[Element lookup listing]
--- begin ---
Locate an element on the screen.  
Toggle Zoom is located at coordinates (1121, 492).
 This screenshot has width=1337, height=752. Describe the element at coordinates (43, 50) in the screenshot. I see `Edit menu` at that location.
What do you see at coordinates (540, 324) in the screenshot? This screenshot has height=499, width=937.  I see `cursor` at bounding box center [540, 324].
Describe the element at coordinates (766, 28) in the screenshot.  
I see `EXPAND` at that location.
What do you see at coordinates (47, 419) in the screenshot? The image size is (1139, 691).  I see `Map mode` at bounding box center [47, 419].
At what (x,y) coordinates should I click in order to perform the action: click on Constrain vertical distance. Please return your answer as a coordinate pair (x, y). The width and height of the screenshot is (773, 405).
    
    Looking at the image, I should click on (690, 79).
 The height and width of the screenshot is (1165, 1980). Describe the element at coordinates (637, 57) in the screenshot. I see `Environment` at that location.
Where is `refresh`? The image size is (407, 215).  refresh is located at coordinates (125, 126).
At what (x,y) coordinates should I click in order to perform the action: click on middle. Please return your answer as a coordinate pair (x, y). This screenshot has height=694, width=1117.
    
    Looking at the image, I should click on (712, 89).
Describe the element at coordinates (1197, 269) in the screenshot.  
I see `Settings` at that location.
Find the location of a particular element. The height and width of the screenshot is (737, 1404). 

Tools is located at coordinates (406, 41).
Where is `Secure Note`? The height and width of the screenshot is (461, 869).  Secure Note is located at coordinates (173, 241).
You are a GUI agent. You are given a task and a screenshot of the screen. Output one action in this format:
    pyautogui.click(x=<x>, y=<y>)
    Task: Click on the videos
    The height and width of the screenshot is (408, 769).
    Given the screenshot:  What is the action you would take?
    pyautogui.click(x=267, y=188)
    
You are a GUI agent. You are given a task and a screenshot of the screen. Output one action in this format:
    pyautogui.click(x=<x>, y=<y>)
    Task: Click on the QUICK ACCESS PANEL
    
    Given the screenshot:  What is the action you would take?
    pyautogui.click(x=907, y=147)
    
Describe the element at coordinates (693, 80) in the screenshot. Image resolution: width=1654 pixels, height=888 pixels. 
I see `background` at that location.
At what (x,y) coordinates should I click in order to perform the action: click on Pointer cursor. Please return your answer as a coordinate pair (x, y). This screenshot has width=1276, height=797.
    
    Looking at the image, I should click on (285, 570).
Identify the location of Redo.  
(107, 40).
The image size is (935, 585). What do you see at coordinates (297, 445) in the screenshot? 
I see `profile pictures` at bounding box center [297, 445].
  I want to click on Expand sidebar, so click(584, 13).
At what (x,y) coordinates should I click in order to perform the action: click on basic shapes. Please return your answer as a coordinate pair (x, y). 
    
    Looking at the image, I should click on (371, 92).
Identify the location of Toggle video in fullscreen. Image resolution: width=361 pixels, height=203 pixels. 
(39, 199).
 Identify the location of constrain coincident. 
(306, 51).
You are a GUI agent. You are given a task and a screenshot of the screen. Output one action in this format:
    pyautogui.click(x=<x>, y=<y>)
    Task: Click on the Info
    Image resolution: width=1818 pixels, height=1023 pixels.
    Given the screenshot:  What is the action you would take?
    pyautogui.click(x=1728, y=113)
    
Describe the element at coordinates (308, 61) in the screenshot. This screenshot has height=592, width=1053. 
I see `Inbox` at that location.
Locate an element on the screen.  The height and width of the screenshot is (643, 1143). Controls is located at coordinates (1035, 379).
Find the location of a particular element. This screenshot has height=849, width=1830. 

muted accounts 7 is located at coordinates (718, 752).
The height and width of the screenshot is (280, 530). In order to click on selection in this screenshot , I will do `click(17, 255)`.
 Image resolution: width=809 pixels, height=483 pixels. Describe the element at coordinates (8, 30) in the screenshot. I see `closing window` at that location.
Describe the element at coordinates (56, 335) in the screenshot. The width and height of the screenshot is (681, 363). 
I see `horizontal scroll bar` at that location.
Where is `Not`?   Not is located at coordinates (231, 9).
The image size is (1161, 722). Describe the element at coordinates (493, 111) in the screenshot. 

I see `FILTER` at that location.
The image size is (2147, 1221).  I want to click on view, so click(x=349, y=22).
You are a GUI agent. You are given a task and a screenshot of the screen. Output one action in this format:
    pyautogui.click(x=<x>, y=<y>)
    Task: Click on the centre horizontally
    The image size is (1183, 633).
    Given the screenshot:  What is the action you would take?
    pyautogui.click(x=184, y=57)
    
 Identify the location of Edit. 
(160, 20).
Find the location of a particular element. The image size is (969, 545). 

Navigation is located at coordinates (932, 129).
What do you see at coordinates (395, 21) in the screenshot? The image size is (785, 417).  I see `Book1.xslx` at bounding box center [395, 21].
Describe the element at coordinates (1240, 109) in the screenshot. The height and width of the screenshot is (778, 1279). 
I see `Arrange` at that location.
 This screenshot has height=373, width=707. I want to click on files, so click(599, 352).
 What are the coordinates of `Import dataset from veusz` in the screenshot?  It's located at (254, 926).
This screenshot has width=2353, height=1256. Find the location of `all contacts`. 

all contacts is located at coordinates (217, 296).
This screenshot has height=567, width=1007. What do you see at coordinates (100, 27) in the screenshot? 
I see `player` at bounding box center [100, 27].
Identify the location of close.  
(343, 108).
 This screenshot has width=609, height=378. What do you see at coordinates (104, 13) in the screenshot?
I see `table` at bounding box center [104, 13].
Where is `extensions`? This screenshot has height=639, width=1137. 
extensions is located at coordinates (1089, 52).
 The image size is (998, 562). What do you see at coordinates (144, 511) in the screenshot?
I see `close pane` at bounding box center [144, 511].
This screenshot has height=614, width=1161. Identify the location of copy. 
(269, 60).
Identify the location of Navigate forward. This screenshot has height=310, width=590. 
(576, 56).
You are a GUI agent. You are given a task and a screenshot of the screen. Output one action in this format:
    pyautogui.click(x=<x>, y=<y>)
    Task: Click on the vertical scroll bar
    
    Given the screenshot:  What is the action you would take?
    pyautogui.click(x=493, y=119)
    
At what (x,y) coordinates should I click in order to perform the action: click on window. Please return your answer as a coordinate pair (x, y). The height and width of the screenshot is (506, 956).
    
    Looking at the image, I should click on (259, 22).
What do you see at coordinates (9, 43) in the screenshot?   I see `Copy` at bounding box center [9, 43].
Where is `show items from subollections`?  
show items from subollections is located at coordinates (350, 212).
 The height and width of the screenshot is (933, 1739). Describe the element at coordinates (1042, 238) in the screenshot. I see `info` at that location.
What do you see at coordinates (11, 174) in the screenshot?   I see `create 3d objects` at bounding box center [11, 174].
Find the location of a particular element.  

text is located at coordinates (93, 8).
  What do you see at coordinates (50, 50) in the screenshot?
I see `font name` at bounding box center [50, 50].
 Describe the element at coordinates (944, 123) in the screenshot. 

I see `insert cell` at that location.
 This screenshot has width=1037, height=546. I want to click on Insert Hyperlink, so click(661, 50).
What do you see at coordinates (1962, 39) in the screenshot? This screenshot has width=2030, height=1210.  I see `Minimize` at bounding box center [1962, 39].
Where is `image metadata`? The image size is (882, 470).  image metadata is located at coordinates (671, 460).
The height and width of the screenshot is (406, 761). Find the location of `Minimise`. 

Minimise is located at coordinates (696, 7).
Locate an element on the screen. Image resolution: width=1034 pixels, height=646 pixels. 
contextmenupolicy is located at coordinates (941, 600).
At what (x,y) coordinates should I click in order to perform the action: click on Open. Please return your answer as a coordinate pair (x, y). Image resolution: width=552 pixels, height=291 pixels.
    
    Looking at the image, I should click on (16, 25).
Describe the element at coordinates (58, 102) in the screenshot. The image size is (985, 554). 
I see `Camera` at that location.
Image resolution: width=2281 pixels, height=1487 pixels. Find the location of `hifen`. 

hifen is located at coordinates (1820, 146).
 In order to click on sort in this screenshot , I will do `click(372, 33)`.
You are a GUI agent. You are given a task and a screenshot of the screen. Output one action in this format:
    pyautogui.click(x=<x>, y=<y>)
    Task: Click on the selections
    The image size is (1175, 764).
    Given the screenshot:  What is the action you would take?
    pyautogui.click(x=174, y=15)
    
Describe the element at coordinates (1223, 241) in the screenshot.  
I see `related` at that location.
--- end ---
» Exercise objective
Find every line in the listing above that contains the string "subollections", and copy each of those lines.

» Answer to the exercise
Where is `show items from subollections`?  
show items from subollections is located at coordinates (350, 212).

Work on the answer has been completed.